— Begin —

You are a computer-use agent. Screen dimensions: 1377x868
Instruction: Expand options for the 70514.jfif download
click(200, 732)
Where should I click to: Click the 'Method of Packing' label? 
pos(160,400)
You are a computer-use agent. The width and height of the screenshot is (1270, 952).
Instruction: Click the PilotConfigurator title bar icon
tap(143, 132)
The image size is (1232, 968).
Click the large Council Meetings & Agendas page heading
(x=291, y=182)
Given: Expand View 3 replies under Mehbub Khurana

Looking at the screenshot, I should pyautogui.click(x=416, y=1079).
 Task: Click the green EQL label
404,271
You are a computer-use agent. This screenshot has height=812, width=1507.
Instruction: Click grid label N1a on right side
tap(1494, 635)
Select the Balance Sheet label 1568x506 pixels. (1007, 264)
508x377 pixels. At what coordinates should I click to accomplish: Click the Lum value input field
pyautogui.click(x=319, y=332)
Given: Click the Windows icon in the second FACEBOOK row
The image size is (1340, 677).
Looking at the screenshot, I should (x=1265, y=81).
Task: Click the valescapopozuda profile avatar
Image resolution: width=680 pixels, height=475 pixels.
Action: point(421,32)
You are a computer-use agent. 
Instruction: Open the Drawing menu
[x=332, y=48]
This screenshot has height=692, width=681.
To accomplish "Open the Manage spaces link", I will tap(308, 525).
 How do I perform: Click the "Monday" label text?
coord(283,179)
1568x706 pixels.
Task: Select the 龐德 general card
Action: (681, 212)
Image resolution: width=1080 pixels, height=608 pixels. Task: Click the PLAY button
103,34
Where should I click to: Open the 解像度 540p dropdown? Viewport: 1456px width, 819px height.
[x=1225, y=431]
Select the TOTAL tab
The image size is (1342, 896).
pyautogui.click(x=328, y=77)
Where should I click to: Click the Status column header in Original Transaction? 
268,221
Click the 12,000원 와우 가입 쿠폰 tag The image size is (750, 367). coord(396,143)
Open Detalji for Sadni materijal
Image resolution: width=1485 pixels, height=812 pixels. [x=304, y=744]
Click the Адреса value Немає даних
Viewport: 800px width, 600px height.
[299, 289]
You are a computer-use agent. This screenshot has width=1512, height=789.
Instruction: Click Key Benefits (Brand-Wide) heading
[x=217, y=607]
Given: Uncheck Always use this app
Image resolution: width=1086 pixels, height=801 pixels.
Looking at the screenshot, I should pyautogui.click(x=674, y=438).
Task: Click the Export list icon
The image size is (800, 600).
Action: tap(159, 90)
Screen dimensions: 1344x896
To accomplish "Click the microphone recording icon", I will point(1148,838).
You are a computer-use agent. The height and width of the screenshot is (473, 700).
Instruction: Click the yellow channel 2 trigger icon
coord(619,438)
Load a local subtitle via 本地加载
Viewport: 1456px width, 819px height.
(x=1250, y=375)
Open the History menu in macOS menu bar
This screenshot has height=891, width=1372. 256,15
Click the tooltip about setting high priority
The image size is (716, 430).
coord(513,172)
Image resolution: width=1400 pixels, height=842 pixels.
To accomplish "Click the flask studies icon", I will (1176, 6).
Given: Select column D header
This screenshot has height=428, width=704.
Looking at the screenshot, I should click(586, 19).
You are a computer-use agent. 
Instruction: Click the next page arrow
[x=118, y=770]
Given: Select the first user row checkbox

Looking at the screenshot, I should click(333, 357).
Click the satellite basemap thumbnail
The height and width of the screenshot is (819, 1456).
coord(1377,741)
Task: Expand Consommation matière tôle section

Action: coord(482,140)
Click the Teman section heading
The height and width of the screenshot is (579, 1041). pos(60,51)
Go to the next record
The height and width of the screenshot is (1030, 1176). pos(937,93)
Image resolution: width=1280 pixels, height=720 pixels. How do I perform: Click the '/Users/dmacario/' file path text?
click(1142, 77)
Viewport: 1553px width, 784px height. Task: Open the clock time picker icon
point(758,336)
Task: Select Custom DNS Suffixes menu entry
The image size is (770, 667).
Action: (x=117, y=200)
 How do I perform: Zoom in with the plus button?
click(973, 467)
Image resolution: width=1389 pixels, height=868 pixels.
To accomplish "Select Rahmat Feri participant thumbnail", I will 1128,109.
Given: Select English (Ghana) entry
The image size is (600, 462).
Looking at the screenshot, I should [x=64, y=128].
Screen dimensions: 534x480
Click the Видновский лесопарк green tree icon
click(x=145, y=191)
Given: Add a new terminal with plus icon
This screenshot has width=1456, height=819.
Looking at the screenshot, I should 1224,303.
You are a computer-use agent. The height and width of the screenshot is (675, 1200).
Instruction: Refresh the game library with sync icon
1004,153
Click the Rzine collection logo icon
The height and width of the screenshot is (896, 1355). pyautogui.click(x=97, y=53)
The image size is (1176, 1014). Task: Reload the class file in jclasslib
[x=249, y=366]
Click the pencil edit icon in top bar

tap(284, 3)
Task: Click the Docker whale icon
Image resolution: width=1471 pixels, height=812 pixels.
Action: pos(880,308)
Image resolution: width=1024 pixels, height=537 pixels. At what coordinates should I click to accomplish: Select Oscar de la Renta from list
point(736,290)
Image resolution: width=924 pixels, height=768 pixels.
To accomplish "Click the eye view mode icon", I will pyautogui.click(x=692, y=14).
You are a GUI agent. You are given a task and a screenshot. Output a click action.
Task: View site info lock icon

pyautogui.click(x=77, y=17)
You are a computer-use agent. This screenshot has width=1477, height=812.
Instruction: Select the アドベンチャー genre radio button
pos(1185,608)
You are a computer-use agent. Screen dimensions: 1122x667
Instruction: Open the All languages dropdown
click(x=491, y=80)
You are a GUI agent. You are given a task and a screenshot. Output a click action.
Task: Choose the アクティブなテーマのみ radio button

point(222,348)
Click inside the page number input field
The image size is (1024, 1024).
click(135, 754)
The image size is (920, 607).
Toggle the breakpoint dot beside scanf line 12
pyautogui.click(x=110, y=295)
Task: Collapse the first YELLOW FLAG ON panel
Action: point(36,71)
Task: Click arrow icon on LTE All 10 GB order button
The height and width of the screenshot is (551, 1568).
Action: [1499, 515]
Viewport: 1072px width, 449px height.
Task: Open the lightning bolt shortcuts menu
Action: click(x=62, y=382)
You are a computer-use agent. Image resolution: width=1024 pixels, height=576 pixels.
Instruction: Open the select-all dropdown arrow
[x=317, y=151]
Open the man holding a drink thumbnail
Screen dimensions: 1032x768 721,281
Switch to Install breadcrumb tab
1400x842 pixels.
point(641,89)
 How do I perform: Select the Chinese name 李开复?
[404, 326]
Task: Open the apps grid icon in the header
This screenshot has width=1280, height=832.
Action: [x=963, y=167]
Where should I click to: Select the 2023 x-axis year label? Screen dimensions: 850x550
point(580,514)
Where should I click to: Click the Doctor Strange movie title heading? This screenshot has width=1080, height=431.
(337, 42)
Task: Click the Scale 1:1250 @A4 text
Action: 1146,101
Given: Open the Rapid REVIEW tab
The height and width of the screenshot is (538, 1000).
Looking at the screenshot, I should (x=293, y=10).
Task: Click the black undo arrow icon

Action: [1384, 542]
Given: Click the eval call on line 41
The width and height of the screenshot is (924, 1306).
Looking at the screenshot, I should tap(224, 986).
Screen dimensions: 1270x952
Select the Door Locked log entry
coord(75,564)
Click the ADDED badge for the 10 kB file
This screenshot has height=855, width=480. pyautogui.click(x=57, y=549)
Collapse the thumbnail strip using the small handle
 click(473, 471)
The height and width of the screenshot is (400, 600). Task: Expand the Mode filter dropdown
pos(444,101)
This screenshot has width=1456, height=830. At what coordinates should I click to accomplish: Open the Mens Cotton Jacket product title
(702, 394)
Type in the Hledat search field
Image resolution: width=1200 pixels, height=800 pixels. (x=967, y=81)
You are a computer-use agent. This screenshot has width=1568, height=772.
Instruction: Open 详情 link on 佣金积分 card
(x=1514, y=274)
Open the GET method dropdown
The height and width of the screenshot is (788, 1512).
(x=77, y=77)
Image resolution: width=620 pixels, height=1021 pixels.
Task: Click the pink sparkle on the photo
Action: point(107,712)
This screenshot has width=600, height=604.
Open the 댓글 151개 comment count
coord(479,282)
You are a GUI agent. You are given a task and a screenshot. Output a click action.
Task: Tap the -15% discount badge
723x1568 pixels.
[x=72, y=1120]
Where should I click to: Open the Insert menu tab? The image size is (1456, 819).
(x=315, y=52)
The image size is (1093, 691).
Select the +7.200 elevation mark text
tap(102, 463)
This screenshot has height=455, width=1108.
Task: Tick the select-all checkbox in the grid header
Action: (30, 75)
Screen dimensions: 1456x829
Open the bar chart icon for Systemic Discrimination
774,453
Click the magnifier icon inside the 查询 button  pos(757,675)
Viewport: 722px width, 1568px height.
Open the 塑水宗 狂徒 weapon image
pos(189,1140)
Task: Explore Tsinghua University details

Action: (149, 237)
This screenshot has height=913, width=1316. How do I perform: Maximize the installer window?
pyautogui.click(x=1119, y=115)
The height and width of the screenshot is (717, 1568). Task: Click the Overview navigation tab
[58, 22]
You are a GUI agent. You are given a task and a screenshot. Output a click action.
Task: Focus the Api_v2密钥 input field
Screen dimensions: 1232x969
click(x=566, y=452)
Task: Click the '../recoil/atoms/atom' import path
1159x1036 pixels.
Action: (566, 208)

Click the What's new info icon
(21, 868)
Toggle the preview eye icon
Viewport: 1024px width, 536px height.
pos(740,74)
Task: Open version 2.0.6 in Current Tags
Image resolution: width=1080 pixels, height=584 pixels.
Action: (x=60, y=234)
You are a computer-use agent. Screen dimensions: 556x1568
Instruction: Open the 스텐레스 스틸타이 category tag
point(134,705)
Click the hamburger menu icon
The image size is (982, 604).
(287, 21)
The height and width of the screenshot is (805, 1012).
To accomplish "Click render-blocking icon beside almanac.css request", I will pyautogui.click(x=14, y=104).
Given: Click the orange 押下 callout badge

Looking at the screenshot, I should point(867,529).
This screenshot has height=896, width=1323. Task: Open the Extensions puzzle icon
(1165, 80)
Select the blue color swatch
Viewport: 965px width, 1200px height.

— End —

*Exercise requirements*. Reproduce the data verbatim, starting at the line that contains "The height and width of the screenshot is (805, 1012)." and ending at the last line of the data, with both ends included.

*The answer*.
The height and width of the screenshot is (805, 1012).
To accomplish "Click render-blocking icon beside almanac.css request", I will pyautogui.click(x=14, y=104).
Given: Click the orange 押下 callout badge

Looking at the screenshot, I should point(867,529).
This screenshot has height=896, width=1323. Task: Open the Extensions puzzle icon
(1165, 80)
Select the blue color swatch
Viewport: 965px width, 1200px height.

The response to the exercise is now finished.